The dog, a German shepherd named Ranger, had been left in the truck while its handler responded to a domestic disturbance call Tuesday, police Lt. Loring Draper said. The truck's engine was on so Ranger would have air conditioning.


----------



## TipoDeemin (Oct 8, 2005)

Wow... That's, um, where I live... And I think I know that cop.


----------



## Sickie Ickie (Jun 20, 2006)

Well, if you should ever meet that dog- ask for a driver's license and proof of insurance.


----------



## Mr Unpleasant (May 24, 2006)

And the dog _still_ drives better than most people in NY


----------



## Hellrazor (Jun 18, 2006)

See and I though 1. leaving an animal or human in a vehicle was agains the law 2. leaving your car running was against the law (because of that)... so tell me, whats gonna happen to the police officer that offended???

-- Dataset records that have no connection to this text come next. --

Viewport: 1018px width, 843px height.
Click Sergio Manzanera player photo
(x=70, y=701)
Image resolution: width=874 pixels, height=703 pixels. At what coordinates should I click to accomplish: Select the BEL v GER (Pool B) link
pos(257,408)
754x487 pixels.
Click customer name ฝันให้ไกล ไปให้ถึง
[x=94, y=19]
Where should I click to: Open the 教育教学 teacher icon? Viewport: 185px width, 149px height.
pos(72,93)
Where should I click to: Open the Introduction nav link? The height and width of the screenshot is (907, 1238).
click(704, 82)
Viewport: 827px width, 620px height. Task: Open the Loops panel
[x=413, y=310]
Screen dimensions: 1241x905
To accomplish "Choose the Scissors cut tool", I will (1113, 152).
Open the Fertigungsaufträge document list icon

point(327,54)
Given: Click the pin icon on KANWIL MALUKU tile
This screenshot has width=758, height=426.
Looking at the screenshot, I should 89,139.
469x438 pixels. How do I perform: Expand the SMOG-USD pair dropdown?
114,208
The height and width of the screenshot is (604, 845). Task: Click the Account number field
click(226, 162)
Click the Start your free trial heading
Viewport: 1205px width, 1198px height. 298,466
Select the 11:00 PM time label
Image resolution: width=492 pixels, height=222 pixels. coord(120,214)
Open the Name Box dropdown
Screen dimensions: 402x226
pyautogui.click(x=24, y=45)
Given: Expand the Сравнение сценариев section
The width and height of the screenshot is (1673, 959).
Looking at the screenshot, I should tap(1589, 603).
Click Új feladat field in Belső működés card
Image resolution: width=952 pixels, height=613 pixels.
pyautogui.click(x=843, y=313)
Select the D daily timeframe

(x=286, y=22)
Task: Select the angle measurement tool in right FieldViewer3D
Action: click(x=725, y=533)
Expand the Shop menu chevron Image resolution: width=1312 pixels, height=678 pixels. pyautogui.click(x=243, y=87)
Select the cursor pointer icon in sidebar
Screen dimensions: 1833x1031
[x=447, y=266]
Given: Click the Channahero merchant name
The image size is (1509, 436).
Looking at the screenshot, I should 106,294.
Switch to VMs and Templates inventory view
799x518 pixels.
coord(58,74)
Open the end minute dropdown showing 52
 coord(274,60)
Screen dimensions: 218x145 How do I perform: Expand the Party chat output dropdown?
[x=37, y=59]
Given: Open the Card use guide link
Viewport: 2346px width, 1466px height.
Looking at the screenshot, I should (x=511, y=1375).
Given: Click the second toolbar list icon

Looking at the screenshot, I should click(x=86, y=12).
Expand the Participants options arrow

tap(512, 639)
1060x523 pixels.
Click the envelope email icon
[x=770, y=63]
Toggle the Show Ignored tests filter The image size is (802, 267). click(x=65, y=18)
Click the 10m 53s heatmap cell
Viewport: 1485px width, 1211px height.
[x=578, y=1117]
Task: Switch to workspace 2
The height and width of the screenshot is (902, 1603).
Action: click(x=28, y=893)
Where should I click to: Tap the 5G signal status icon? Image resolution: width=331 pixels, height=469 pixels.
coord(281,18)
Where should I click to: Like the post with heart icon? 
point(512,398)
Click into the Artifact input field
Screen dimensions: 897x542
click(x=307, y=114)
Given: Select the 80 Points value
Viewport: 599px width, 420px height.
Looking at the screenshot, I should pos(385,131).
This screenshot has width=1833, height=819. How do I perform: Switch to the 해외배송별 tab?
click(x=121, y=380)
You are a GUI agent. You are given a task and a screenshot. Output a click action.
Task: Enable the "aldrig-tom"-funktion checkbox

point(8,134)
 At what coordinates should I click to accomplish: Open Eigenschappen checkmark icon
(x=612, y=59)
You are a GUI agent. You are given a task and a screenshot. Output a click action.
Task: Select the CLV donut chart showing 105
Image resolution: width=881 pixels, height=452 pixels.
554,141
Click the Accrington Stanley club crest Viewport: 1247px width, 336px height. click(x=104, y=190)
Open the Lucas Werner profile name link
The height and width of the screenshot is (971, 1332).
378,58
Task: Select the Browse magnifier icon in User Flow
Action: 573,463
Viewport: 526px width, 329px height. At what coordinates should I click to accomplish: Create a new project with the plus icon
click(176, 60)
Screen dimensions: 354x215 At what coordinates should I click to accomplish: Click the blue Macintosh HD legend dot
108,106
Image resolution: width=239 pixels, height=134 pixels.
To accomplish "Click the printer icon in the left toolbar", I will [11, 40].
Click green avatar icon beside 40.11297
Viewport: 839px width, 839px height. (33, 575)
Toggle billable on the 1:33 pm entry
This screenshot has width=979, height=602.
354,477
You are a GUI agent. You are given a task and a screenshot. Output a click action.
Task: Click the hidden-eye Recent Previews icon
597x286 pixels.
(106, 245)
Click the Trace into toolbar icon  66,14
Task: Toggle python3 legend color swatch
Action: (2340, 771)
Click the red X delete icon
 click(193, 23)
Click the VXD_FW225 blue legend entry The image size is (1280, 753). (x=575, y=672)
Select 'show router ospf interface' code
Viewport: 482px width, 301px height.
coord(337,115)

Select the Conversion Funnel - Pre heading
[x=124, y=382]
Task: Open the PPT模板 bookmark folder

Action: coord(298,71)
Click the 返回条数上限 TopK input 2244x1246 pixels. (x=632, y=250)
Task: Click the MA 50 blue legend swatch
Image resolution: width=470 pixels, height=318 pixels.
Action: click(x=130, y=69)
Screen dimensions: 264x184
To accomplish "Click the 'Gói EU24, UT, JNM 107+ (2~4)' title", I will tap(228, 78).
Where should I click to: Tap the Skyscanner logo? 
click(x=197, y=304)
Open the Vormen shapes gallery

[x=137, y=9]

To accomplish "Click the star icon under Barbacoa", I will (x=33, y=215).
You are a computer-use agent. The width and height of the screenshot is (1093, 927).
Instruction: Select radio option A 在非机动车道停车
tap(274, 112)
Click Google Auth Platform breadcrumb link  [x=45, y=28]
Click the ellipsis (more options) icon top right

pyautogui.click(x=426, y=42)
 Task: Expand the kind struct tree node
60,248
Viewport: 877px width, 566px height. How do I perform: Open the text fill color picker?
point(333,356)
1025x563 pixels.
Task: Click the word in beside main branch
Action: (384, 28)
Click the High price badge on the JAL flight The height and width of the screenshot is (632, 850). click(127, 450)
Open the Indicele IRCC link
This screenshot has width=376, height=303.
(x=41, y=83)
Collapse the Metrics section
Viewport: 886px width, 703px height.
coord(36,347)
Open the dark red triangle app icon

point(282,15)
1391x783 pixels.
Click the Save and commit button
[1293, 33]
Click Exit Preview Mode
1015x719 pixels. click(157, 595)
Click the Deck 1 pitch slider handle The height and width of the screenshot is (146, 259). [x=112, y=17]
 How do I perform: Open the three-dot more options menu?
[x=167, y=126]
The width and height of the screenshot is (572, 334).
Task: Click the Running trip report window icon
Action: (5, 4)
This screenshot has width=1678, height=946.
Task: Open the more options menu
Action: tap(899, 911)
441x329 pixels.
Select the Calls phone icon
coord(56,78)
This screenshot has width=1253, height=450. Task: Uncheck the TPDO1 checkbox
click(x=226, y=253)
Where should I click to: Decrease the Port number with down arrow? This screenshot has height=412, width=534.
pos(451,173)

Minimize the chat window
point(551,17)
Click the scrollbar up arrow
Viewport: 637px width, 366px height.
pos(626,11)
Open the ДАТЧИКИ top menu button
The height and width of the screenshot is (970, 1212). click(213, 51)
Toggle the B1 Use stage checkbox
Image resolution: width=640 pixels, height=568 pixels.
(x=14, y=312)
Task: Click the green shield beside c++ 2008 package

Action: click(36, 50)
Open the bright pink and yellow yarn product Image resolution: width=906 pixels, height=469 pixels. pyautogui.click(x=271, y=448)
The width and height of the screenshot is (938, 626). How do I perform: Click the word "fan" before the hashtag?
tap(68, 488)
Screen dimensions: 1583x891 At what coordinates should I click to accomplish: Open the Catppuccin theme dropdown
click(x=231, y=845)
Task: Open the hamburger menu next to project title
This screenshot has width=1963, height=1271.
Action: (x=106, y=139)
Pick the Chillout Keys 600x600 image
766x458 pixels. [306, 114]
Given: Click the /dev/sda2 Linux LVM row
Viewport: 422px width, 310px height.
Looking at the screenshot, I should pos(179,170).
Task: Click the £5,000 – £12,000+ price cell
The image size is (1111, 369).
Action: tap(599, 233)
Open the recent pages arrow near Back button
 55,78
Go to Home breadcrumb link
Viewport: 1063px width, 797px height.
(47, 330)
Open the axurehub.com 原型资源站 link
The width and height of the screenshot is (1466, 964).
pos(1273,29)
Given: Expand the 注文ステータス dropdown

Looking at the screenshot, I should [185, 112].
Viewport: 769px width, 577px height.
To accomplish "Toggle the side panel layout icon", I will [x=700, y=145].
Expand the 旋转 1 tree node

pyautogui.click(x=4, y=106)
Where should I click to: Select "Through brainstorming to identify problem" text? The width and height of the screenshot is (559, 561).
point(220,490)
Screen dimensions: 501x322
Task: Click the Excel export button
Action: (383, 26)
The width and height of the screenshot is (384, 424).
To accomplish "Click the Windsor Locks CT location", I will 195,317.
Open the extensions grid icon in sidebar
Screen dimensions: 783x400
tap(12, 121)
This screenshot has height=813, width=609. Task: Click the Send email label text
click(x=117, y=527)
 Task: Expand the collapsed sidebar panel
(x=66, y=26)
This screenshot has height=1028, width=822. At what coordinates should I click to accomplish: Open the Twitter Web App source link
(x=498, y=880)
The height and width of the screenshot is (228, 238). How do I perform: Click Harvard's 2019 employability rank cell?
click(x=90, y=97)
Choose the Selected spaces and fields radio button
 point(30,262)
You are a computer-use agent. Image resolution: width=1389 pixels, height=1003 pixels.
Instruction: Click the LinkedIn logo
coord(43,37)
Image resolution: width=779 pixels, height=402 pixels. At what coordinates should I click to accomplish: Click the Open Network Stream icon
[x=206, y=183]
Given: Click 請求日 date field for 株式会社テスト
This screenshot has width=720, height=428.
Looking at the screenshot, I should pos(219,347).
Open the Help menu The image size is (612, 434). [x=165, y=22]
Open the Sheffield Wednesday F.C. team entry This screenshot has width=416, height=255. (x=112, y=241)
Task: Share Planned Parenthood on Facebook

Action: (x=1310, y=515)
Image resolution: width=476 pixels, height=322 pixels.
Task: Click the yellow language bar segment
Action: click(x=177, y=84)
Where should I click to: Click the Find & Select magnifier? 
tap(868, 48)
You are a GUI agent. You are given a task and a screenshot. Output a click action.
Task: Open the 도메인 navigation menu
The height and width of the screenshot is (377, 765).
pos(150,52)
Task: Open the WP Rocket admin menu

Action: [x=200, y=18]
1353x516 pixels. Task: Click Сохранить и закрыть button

Very intereseting.....Was the driver under the influence of cat nip???


----------



## bodybagged (Jun 19, 2006)

That's just adoreable! My boxer LOVES to drive! Which reminds me of that comerical about the guy who let his pointer drive and he chased after some ducks and drove the truck right into the lake. lol. Sorry Deuce! NO MORE DRIVING FOR YOU!


----------